* The course has 15 credits, 10 associated to homeworks and 5 to the final examination. Correspondingly, homeworks will contribute 65 % and the final examination will contribute 35 % of the total grade. Adding the two, students will get a mark between 0 and 100. The final A-F grade assignments are done as follows:

Total grades: A (100-90), B (89-80), C (79-70), D (69-60), E (59-50), Fx (49-45), F (44-0).

However, to complete the course (with above grades), it is necessary to pass in the homework part and final exam separately, with the following criteria:

* In order to appear for the final written exam, it is required that the students pass the homework part of the course. The homeworks are graded as follows:

Homework grades: A (65-60), B (59-55), C (54-50), D (49-45), E (44-40), Fx (39-35), F (34-0).

A pass in homeworks requires grades A-E, and F results in a fail. Fx requires more work to complete to an E.

* Students who pass the homework part of the course can appear in the final written exam. The final exam is graded as follows:

Final Exam grades: A (35-30), B (29-25), C (24-20), D (19-15), E (14-10), Fx (9-0).

Example: a student with 65 % of final marks (total grade D) who has a good homework grade, but a final exam grade below E, will need to do more work to improve the final exam grade to an E.

Examples of classical fields and field equations. Review of analytical mechanics of particles, Poisson brackets and quantization. Lagrangian and Hamiltonian formulations of classical field theory, the Euler-Lagrange equation. Lorentz transformations and SO(1,3), classical theories of scalar, vector and spinor fields.

Symmetries and conservation laws in field theory (proof and applications of Noether's theorem). Spacetime and global gauge symmetries. The energy-momentum tensor, conservation of charge, energy, momentum, angular momentum and spin.

Quantization of relativistic free fields: Real and complex scalar fields, conserved quantities, particle interpretation. The electromagnetic field, guage invariance and gauge fixing, the Gupta-Bleuler quantization, massive vector fields. The Dirac field, spinors as SO(1,3) representations, conserved quantities. Normal ordering. Covariant Commutation relations, Causality and the spin-statistics relation. Time ordering, The Feynman propagator and its contour integral representation for scalar, spinor and vector fields. The longitudinal and scalar photon contributions.
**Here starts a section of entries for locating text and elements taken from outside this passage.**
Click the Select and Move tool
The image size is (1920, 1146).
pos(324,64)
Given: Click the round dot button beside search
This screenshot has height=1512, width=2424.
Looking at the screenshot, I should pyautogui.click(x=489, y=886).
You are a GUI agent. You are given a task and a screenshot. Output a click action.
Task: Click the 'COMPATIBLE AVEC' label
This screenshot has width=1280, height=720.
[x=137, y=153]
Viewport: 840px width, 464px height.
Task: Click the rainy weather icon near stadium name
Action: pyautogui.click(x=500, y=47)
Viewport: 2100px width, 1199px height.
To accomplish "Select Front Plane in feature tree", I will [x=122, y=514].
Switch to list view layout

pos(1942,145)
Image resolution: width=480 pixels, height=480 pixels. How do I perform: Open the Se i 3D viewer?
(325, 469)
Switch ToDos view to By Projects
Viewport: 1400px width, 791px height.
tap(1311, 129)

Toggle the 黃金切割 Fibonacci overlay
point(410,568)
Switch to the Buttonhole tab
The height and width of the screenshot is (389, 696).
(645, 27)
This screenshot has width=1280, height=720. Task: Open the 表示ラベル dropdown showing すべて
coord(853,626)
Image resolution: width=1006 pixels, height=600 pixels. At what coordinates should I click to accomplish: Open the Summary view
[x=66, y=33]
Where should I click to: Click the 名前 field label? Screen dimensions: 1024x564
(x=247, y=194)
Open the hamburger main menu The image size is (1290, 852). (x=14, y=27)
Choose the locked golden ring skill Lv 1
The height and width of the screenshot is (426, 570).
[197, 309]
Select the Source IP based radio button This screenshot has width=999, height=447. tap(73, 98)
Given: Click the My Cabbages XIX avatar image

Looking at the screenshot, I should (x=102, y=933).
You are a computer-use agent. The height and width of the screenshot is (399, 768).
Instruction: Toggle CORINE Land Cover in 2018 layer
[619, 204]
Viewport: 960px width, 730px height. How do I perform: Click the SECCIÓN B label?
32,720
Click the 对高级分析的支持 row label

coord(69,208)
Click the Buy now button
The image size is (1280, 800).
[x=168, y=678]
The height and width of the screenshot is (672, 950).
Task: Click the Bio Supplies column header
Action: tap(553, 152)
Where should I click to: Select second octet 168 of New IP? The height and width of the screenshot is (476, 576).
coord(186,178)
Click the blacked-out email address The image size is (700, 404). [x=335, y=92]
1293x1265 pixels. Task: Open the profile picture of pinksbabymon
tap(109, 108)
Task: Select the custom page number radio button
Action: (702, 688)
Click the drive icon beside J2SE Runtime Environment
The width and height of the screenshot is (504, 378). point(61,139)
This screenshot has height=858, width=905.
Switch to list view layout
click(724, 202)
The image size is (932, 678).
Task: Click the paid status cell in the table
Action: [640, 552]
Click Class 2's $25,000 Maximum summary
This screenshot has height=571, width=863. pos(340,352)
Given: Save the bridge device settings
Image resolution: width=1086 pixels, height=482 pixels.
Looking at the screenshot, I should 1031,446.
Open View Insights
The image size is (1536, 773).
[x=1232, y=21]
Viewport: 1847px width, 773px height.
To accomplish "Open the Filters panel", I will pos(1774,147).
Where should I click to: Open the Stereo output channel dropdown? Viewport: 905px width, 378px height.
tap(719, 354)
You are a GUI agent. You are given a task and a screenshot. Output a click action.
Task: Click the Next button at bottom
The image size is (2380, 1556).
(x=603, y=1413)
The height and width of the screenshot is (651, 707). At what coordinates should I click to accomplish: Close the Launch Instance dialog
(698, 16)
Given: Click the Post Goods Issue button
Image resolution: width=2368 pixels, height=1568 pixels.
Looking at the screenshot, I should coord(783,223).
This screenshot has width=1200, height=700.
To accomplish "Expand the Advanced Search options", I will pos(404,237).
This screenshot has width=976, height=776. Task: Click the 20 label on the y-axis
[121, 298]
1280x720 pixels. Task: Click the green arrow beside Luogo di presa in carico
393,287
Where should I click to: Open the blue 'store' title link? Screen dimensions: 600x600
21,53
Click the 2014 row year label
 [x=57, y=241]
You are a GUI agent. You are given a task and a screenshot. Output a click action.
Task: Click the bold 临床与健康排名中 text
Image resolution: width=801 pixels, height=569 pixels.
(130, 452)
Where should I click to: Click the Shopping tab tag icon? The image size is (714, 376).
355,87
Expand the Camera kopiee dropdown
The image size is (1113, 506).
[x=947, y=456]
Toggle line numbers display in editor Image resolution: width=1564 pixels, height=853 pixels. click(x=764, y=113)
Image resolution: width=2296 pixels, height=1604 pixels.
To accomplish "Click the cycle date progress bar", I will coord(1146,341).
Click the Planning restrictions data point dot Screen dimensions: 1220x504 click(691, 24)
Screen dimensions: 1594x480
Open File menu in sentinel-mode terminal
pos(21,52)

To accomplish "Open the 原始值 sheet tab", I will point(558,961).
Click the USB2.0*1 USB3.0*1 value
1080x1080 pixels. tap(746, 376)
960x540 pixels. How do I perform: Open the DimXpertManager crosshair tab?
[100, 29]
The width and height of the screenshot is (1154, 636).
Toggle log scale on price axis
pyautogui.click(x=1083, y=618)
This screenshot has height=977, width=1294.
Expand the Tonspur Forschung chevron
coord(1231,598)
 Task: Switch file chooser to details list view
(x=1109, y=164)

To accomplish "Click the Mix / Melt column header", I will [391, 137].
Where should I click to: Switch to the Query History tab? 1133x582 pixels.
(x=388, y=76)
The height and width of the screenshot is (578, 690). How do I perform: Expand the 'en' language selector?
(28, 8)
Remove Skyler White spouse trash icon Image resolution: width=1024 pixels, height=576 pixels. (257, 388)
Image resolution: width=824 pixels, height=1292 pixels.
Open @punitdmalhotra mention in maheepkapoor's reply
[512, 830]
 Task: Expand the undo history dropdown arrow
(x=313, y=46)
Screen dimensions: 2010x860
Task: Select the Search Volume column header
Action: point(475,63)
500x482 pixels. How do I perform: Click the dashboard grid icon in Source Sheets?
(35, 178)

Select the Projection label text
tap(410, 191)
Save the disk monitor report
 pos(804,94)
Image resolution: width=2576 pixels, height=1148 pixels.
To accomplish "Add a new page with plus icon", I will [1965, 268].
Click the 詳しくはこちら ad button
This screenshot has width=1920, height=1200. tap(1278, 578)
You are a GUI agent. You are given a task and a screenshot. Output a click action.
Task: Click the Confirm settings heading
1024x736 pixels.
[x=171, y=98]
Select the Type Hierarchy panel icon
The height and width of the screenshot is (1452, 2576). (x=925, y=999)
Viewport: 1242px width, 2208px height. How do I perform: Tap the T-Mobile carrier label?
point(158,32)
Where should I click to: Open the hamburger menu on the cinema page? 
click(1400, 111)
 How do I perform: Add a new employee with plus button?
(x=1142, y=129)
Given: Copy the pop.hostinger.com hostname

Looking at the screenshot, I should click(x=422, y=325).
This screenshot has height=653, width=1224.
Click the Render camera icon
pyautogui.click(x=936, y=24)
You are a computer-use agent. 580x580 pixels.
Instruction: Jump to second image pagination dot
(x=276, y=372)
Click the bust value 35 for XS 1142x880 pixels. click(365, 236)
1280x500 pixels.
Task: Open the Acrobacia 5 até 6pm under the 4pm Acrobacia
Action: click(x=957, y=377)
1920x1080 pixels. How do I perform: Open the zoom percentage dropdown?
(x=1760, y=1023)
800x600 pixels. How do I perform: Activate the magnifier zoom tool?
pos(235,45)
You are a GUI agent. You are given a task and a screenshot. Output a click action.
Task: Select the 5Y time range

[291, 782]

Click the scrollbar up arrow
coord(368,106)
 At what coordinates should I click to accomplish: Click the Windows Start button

Interacting fields in QFT: Interactions from local gauge invariance (the Abelian case), electrodynamics. The interaction picture, the S-matrix and its expansion in perturbation theory, Wick's theorem.

Quantum Electrodynamics (QED): The S-matrix expansion of interactions in QED, basic processes to second order. Feynman diagrams, Feynman rules and the Feynman amplitude. The scattering cross-section, sum over spins and polarizations. Calculation of cross sections in Bhabha, Möller and Compton scatterings, etc. The basic ideas of loops and ultraviolet divergences, renormalization and running couplings .

Non-Abelian gauge theories (with a review of basic group theory, and Lie algebras, SU(n) groups). The basics of Quantum Chromodynamics (QCD) as the theory of strong interactions.

Introduction to (leptonic) Weak interactions, chiral fermions, massive vector fields, the V-A structure. Weak interactions as an SU(2)xU(1) gauge theory, identification of electromagnetism. Spontaneous symmetry breaking, Goldstone and Higgs mechanisms. Higgs mechanism in SU(2)xU(1) gauge theory, Yukawa couplings and fermion masses. The mass matrix and neutrino mixings. Theory of electroweak interactions and the standrd model of particle physics.

Path integral formulation of quantum field theory. Functional integrals for bosonic and fermionic fields. Interactions in the PI formulation. The generating function and perturbative expansions. Path integral quantization of Abelian and non-Abelian gauge theories, gauge fixing the and Faddeev-Popov procedure, the Faddeev-Popov ghosts.

Extra topics not always covered: Radiative corrections, regularization, renormalization, calculation of Lamb-shift and anomalous magnetic moment. Infrared divergences.

Upon completion of the course, students are expected to be able to:

• Apply the relation between symmetries and conservation laws in field theory to compute energy, momentum, spin and charges for various types of fields;

• Provide a mathematical treatment of the quantization of non-interacting scalar, Maxwell, and Dirac fields in the operator formalism, and give an account of the relation between quantized fields and elementary particles;

• Give a mathematical treatment of interacting fields, and of the logical links between S-matrix elements, perturbation theory, Feynman diagrams and rules, scattering amplitudes and cross-sections, and be able to compute tree-level cross-sections for some basic scattering processes in Quantum Electrodynamics;

• Give a mathematical account of non-Abelian gauge theories, and of the Electroweak theory and Higgs mechanism for leptons, and to compute tree-level cross-sections for some basic electroweak processes;

• Provide a mathematical treatment of the path integral formulation of quantum field theory for interacting bosonic and fermionic fields by using the generating function method, including the Fadeev-Popov method for non-Abelian gauge theories.